Horne outlined services the DHS can provide election officials.  She said that last year the agency conducted 173 assessments. 

Garcia noted that somewhat contrary to the current narrative "there's a ton [of activity] going on in cybersecurity" for elections."  Garcia's organization recently released "A Handbook for Election Security Infrastructure" which looks at the overall election ecosystem and classifies risks (network connected, indirectly connected, and transmission related) and sets out 88 best practices.  The work is designed to help administrators understand where their highest risks are so they determine the best place to spend their next dollar.

Tong  considered the "threatscape" and said "they go after any target that's open to them...they get in where they can get in and then they exploit it."

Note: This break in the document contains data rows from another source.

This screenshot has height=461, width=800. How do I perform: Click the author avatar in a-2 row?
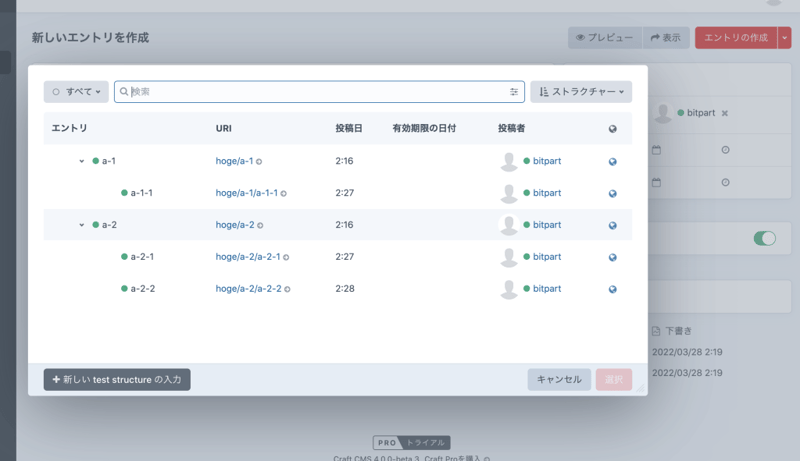pyautogui.click(x=509, y=225)
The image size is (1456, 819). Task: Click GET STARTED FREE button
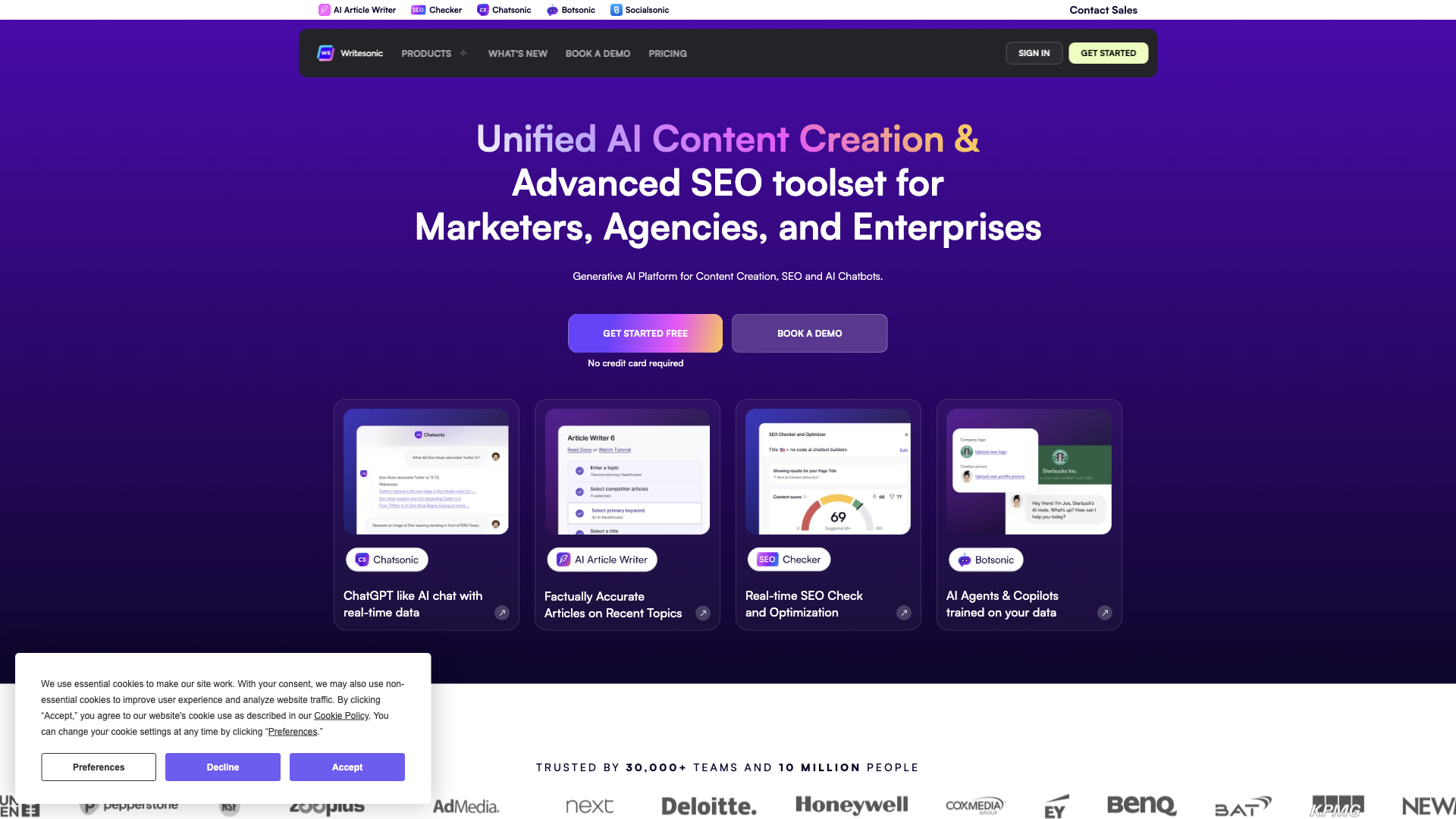coord(645,333)
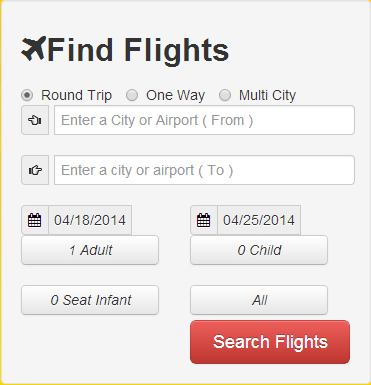Select the One Way radio button
The width and height of the screenshot is (371, 385).
[x=132, y=95]
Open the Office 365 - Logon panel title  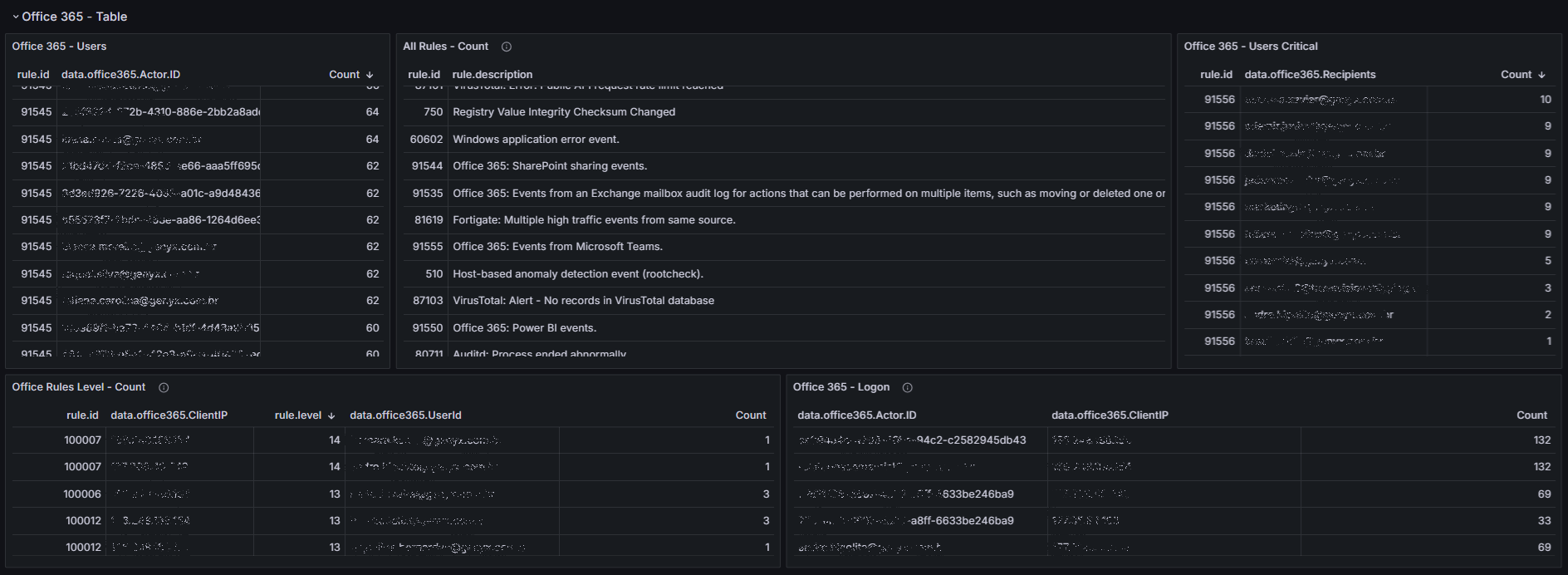(x=840, y=387)
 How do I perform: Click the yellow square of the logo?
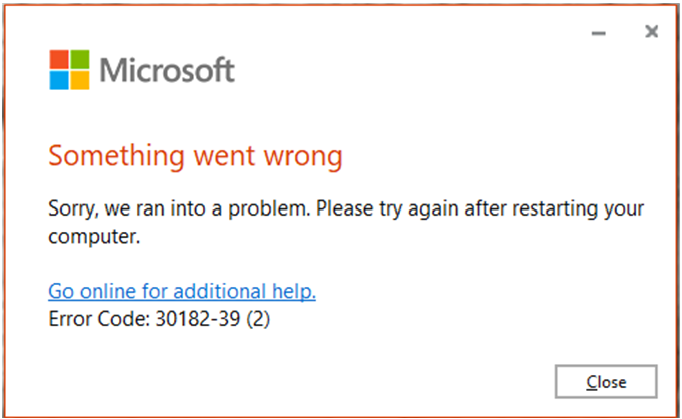[x=80, y=79]

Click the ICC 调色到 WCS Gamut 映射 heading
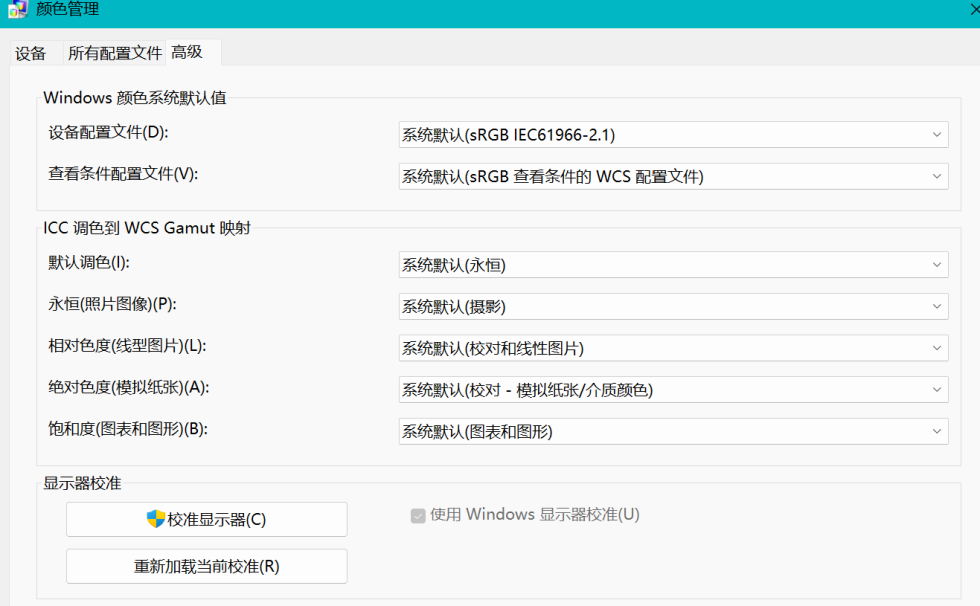pos(147,228)
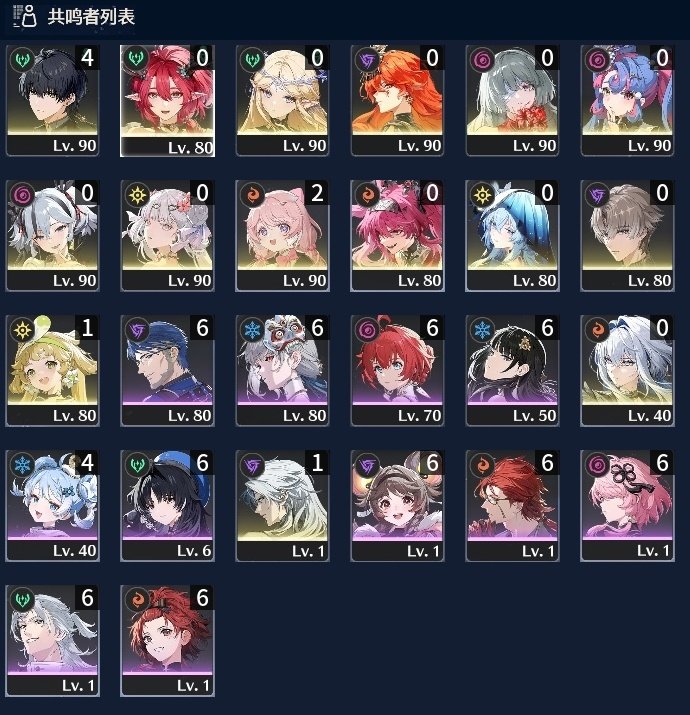This screenshot has height=715, width=690.
Task: Click the aero element icon on the blue beret card
Action: click(x=137, y=465)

Merrill, who served as president of NASS during the 2016 election, emphasized, "We have been managing risk for a long time."  She said the biggest threat is "the American public believing the many false stories that are being fed to them."  Hacking in 2016 targeted election systems in 21 states.  Merrill said it was important to develop a clear lexicon; although Connecticut was one of the states affected in 2016 "it was still not exactly clear" what happened.  Registration lists were at risk, but election tallies were not manipulated.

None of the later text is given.